In the summer of 2017 I was a guest poet at an Arvon course at Lumb Bank. I met a poet called David Cox there, who emailed me in January to tell me that he would be using some of my poetry with his Year 7 pupils at The British School in Warsaw to get them writing their own poems. I asked David to send me some of the responses from his pupils, and he sent them through in January of this year.
I loved them straight away, but PhD madness and everything else going on at the moment has meant I’m a bit late in posting these poems up, but I wanted to share them with you all and say thanks to David and his talented pupils, who if the school term in Warsaw runs the same as ours here, will be about to go into Year 8 after the summer holidays.
These poems are in conversation with my poem ‘My People’ which I’ll post at the end of this blog post.
David sent through this introduction to the poems:
My Year 7 students at The British School Warsaw have been working on producing a series of poems inspired by Kim Moore. The original poem with its humour and edginess has spurned their imaginations into looking for an answer to the following question: who are ‘my people’? One students said it allowed me to “express my family and country the way I saw it…it was really fun thinking about all the things that come to mind when I think of ‘My People'” We have seen the dangers of ‘casual racism’ around us and its worrying effects. To this end, we discussed how we can unwittingly become part of groups with less than altruistic pursuits. Their pastiche responses to ‘My People’, at times reflect the pride of a nation or an ethnic group. Watching clips from the miner’s strike, students heard the brazen words ‘scab’ bellowed out towards buses of employees passing the picket line to understand how one community was torn apart by a declining industry. Such experiences continue to elicit a range of emotionally charged responses. They considered democracy versus mob rule. They considered how instrumental such union organisations as Solidarność were in Poland at loosening the shackles of the communist regime. I hope you enjoy these poems.
Here’s the first poem David sent – my favourite part of this poems is that surprising simile at the end where the poet turns our expectations on their heads. Usually, to be compared to a snake would be negative, but this poet chooses to focus on the positive aspects of snakes: they are ‘clever and fast’.
This next poem has some lovely phrases and images – I love the sentence ‘people who would kiss the bread if it fell’ and wondered if this was a story or saying that is well known in Poland?
This poem is a tough look at how people can become obsessed with money, and become selfish – and again, a great last line – ‘Now they have become selfish like little toddlers’.
A completely opposite opinion with this next poem! I like the line ‘people who care for others, even strangers’ in this poem. Would definitely like to meet these people!
I really like this one – again with a killer last line ‘My people are like small bees serving the queen bee’. I also like the line in the middle ‘In the time of the Romans my people would probably be writing on scrolls or feeding grapes to the king’.
I like that this poem explores positive and negative aspects. These are people that don’t tolerate racism, but people that also what it is to be poor. I also like the two short snappy sentences that finish it off: ‘My people are like wolves. They stick together’.
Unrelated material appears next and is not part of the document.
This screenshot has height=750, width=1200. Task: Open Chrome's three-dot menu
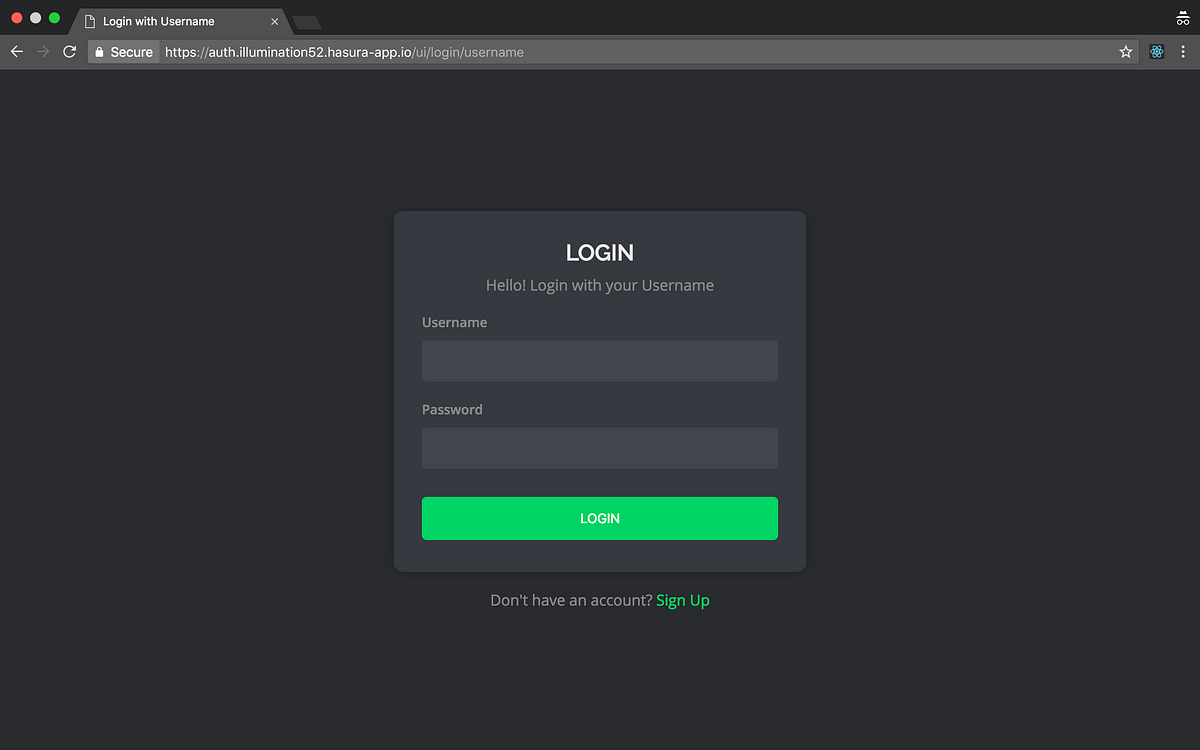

I think this poem works really well at painting a portrait of a group of people. I’m not sure if the last line in the first sentence is ‘up’ or ‘you’ – both would work really well, but I think I’d like it to be ‘I come from the people who don’t want to meet you’. There are some wonderfully strange details in here as well, like the line about the people being ‘underweight and too strict’ immediately following the detail about the fights at the football match. And another great ending – witches and fire breathing dragons!
What a great first line this poem has, and the second line is just as good – people who ‘come from every corner of the world’. I also love the last two sentences of this poem – the rhyme of ‘everywhere’ and ‘air’ makes it feel like the poem is a box, and the poet has just closed the lid, nice and tight.
So that was the last poem! Thanks to David Cox and his pupils once again – I’m very flattered that they’ve been using my poem for inspiration, or to start a poetic conversation about what it means to have a people. I got the feeling that some of the poems might have been talking about people in terms of a close knit family, and some were talking about people in terms of a community or even a country, on a larger scale.
Here are my people below.
My People – Kim Moore
I come from people who swear without realising they’re swearing.
I come from scaffolders and plasterers and shoemakers and carers,
the type of carers paid pence per minute to visit an old lady’s house.
Some of my people have been inside a prison. Sometimes I tilt
towards them and see myself reflected back. If they were from
Yorkshire, which they’re not, but if they were, they would have been
the ones on the pickets shouting scab and throwing bricks at policemen.
I come from a line of women who get married twice. I come from
a line of women who bring up children and men who go to work.
If I knew who my people were, in the time before women
were allowed to work, they were probably the women who were
working anyway. If I knew who my people were before women
got the vote, they would not have cared about the vote. There are
many arguments among my people. Nobody likes everybody.
In the time of slavery my people would have had them if they
were the type of people who could afford them, which they
probably weren’t. In the time of casual racism, some of my people
would and will join in. Some of my people know everybody
who lives on their street. They are the type of people who will argue
with the teacher if their child has detention. The women
of my people are wolves and we talk to the moon in our sleep.